(Recorded data)

|---|

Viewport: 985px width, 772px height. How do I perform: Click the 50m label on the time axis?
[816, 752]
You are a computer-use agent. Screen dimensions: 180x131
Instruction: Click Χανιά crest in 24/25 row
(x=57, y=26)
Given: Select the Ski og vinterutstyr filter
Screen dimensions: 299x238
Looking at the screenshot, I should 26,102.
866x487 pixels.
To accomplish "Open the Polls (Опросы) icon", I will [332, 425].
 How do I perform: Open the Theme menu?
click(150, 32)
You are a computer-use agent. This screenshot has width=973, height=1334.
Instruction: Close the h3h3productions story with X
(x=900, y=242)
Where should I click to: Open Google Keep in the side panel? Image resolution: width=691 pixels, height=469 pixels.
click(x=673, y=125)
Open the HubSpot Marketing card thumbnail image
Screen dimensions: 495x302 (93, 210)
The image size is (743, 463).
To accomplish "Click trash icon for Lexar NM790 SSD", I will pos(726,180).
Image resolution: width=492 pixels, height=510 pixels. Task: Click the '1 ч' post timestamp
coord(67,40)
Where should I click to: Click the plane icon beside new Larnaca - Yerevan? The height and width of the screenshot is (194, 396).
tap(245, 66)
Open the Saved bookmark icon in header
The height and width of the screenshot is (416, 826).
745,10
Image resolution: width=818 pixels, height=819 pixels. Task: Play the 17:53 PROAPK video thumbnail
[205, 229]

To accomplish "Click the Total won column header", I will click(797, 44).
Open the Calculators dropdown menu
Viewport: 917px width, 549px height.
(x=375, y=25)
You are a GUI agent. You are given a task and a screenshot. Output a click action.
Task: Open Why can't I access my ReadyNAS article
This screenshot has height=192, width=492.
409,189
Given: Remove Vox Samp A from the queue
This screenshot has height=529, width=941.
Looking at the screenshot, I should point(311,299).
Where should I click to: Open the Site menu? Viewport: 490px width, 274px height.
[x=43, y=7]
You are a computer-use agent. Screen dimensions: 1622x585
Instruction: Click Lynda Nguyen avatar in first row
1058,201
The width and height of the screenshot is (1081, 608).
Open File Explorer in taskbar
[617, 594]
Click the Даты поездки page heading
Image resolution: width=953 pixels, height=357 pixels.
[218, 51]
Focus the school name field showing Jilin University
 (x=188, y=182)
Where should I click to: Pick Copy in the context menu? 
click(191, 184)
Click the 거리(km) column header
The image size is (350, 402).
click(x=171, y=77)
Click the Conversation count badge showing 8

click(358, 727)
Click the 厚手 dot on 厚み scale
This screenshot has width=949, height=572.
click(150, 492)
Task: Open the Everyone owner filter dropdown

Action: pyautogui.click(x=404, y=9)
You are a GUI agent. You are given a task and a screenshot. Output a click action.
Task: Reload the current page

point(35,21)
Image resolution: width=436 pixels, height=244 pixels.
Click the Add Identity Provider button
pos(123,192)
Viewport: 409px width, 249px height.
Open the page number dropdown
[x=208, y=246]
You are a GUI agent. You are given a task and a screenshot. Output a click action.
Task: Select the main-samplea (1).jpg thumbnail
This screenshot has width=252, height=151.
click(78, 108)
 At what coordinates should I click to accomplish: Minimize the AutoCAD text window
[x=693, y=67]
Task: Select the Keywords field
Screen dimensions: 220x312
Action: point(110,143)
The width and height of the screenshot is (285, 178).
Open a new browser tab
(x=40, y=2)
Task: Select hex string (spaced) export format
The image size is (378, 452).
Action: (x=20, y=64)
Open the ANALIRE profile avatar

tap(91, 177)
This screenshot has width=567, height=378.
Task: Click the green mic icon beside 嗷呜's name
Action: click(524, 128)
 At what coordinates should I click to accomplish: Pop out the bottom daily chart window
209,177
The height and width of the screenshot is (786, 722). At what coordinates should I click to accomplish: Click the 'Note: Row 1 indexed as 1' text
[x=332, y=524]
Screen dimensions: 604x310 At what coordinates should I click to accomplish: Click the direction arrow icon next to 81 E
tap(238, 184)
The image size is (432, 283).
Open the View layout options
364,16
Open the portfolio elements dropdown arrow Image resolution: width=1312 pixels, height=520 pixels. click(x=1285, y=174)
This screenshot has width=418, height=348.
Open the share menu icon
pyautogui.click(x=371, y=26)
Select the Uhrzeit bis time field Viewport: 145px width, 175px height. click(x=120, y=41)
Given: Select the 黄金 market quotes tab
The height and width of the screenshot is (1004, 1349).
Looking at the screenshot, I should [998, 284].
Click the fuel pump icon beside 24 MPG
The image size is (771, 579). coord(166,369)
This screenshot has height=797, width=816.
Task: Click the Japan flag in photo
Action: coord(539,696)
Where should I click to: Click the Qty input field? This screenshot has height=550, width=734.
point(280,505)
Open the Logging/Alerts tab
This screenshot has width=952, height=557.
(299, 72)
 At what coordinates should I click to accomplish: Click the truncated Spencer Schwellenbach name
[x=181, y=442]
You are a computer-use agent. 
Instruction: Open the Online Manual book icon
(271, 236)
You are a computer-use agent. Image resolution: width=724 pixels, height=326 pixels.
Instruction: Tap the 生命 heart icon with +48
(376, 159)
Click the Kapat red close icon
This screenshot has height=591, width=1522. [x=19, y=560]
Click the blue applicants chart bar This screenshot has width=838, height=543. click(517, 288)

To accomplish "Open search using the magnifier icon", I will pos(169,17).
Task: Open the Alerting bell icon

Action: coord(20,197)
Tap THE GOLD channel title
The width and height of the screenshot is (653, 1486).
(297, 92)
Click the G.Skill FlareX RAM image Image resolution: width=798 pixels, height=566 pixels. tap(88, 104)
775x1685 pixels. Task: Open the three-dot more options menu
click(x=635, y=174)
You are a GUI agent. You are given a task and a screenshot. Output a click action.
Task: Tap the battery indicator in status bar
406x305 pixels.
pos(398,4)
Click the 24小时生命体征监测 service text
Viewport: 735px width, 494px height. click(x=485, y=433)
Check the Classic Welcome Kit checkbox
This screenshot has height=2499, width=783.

|---|

**What needs to be done**
Every entry should be reproduced exactly, with no part omitted.

**Solution for this exercise**
Viewport: 985px width, 772px height. How do I perform: Click the 50m label on the time axis?
[816, 752]
You are a computer-use agent. Screen dimensions: 180x131
Instruction: Click Χανιά crest in 24/25 row
(x=57, y=26)
Given: Select the Ski og vinterutstyr filter
Screen dimensions: 299x238
Looking at the screenshot, I should 26,102.
866x487 pixels.
To accomplish "Open the Polls (Опросы) icon", I will [332, 425].
 How do I perform: Open the Theme menu?
click(150, 32)
You are a computer-use agent. This screenshot has width=973, height=1334.
Instruction: Close the h3h3productions story with X
(x=900, y=242)
Where should I click to: Open Google Keep in the side panel? Image resolution: width=691 pixels, height=469 pixels.
click(x=673, y=125)
Open the HubSpot Marketing card thumbnail image
Screen dimensions: 495x302 (93, 210)
The image size is (743, 463).
To accomplish "Click trash icon for Lexar NM790 SSD", I will pos(726,180).
Image resolution: width=492 pixels, height=510 pixels. Task: Click the '1 ч' post timestamp
coord(67,40)
Where should I click to: Click the plane icon beside new Larnaca - Yerevan? The height and width of the screenshot is (194, 396).
tap(245, 66)
Open the Saved bookmark icon in header
The height and width of the screenshot is (416, 826).
745,10
Image resolution: width=818 pixels, height=819 pixels. Task: Play the 17:53 PROAPK video thumbnail
[205, 229]

To accomplish "Click the Total won column header", I will click(797, 44).
Open the Calculators dropdown menu
Viewport: 917px width, 549px height.
(x=375, y=25)
You are a GUI agent. You are given a task and a screenshot. Output a click action.
Task: Open Why can't I access my ReadyNAS article
This screenshot has height=192, width=492.
409,189
Given: Remove Vox Samp A from the queue
This screenshot has height=529, width=941.
Looking at the screenshot, I should point(311,299).
Where should I click to: Open the Site menu? Viewport: 490px width, 274px height.
[x=43, y=7]
You are a computer-use agent. Screen dimensions: 1622x585
Instruction: Click Lynda Nguyen avatar in first row
1058,201
The width and height of the screenshot is (1081, 608).
Open File Explorer in taskbar
[617, 594]
Click the Даты поездки page heading
Image resolution: width=953 pixels, height=357 pixels.
[218, 51]
Focus the school name field showing Jilin University
 (x=188, y=182)
Where should I click to: Pick Copy in the context menu? 
click(191, 184)
Click the 거리(km) column header
The image size is (350, 402).
click(x=171, y=77)
Click the Conversation count badge showing 8

click(358, 727)
Click the 厚手 dot on 厚み scale
This screenshot has width=949, height=572.
click(150, 492)
Task: Open the Everyone owner filter dropdown

Action: pyautogui.click(x=404, y=9)
You are a GUI agent. You are given a task and a screenshot. Output a click action.
Task: Reload the current page

point(35,21)
Image resolution: width=436 pixels, height=244 pixels.
Click the Add Identity Provider button
pos(123,192)
Viewport: 409px width, 249px height.
Open the page number dropdown
[x=208, y=246]
You are a GUI agent. You are given a task and a screenshot. Output a click action.
Task: Select the main-samplea (1).jpg thumbnail
This screenshot has width=252, height=151.
click(78, 108)
 At what coordinates should I click to accomplish: Minimize the AutoCAD text window
[x=693, y=67]
Task: Select the Keywords field
Screen dimensions: 220x312
Action: point(110,143)
The width and height of the screenshot is (285, 178).
Open a new browser tab
(x=40, y=2)
Task: Select hex string (spaced) export format
The image size is (378, 452).
Action: (x=20, y=64)
Open the ANALIRE profile avatar

tap(91, 177)
This screenshot has width=567, height=378.
Task: Click the green mic icon beside 嗷呜's name
Action: click(524, 128)
 At what coordinates should I click to accomplish: Pop out the bottom daily chart window
209,177
The height and width of the screenshot is (786, 722). At what coordinates should I click to accomplish: Click the 'Note: Row 1 indexed as 1' text
[x=332, y=524]
Screen dimensions: 604x310 At what coordinates should I click to accomplish: Click the direction arrow icon next to 81 E
tap(238, 184)
The image size is (432, 283).
Open the View layout options
364,16
Open the portfolio elements dropdown arrow Image resolution: width=1312 pixels, height=520 pixels. click(x=1285, y=174)
This screenshot has width=418, height=348.
Open the share menu icon
pyautogui.click(x=371, y=26)
Select the Uhrzeit bis time field Viewport: 145px width, 175px height. click(x=120, y=41)
Given: Select the 黄金 market quotes tab
The height and width of the screenshot is (1004, 1349).
Looking at the screenshot, I should [998, 284].
Click the fuel pump icon beside 24 MPG
The image size is (771, 579). coord(166,369)
This screenshot has height=797, width=816.
Task: Click the Japan flag in photo
Action: coord(539,696)
Where should I click to: Click the Qty input field? This screenshot has height=550, width=734.
point(280,505)
Open the Logging/Alerts tab
This screenshot has width=952, height=557.
(299, 72)
 At what coordinates should I click to accomplish: Click the truncated Spencer Schwellenbach name
[x=181, y=442]
You are a computer-use agent. 
Instruction: Open the Online Manual book icon
(271, 236)
You are a computer-use agent. Image resolution: width=724 pixels, height=326 pixels.
Instruction: Tap the 生命 heart icon with +48
(376, 159)
Click the Kapat red close icon
This screenshot has height=591, width=1522. [x=19, y=560]
Click the blue applicants chart bar This screenshot has width=838, height=543. click(517, 288)

To accomplish "Open search using the magnifier icon", I will pos(169,17).
Task: Open the Alerting bell icon

Action: coord(20,197)
Tap THE GOLD channel title
The width and height of the screenshot is (653, 1486).
(297, 92)
Click the G.Skill FlareX RAM image Image resolution: width=798 pixels, height=566 pixels. tap(88, 104)
775x1685 pixels. Task: Open the three-dot more options menu
click(x=635, y=174)
You are a GUI agent. You are given a task and a screenshot. Output a click action.
Task: Tap the battery indicator in status bar
406x305 pixels.
pos(398,4)
Click the 24小时生命体征监测 service text
Viewport: 735px width, 494px height. click(x=485, y=433)
Check the Classic Welcome Kit checkbox
This screenshot has height=2499, width=783.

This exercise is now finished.